Moreover, the formation of i-Zn and its detrimental effects on the electrochemical performance of zinc ion batteries (including zinc air batteries) are relatively severe during the overcharging and fast-charging processes.²⁸ High current densities are crucial for smart grid and mobile energy-storage devices and related research studies have received lots of attention.^1,29,30 Recently, Pang et al. proposed an aluminum battery with cycling ability up to 200C.³¹ Grey and co-workers studied single particle anode materials in a lithium ion battery at 30C.³² The evolution of zinc anodes, especially i-Zn formation, has rarely been examined during extremely fast cycling. In this case, zinc dendrites dissolving from multiple locations simultaneously could result in a large number of i-Zn fragments in a very short period, which is far different from normal low-rate situation. Therefore, it is highly desirable to monitor the morphological evolution of zinc in real-time during the extremely fast charging/discharging process under realistic battery operation.

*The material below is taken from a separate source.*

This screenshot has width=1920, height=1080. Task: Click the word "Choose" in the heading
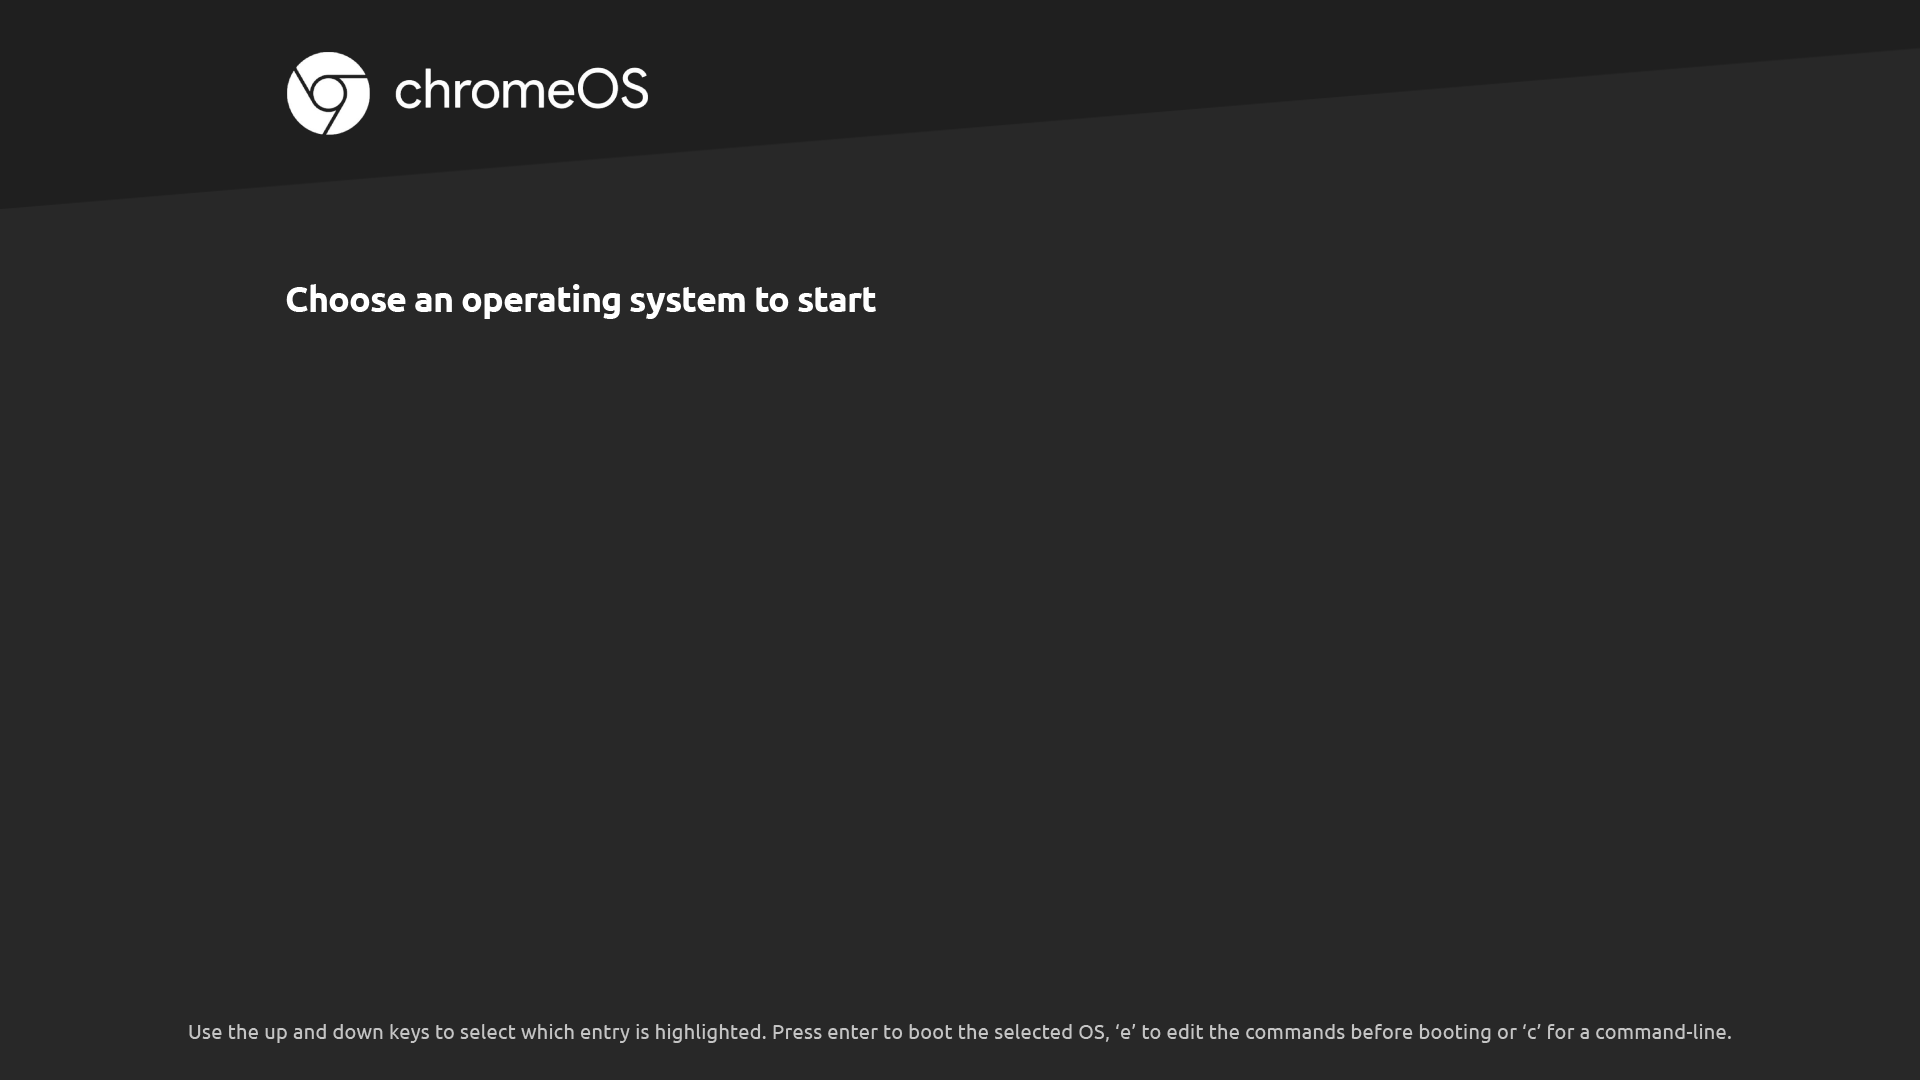[345, 299]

The use of in situ or operando optical imaging to analyze nanoscale electrochemical interfaces has several advantages over other imaging techniques, including cost effectiveness, noninvasiveness, ease of operation and access, nonvacuum ambient conditions, and simplicity of design.^33,34 With optical imaging techniques, the microscopic zinc plating behavior^35–37 and the SEI formation process³⁸ can be studied. We had previously developed a total internal reflection dark-field microscopy (TIRDFM) system,³⁹ which allows the direct imaging of the dendrite nucleation and growth processes with millisecond and nanometer resolutions.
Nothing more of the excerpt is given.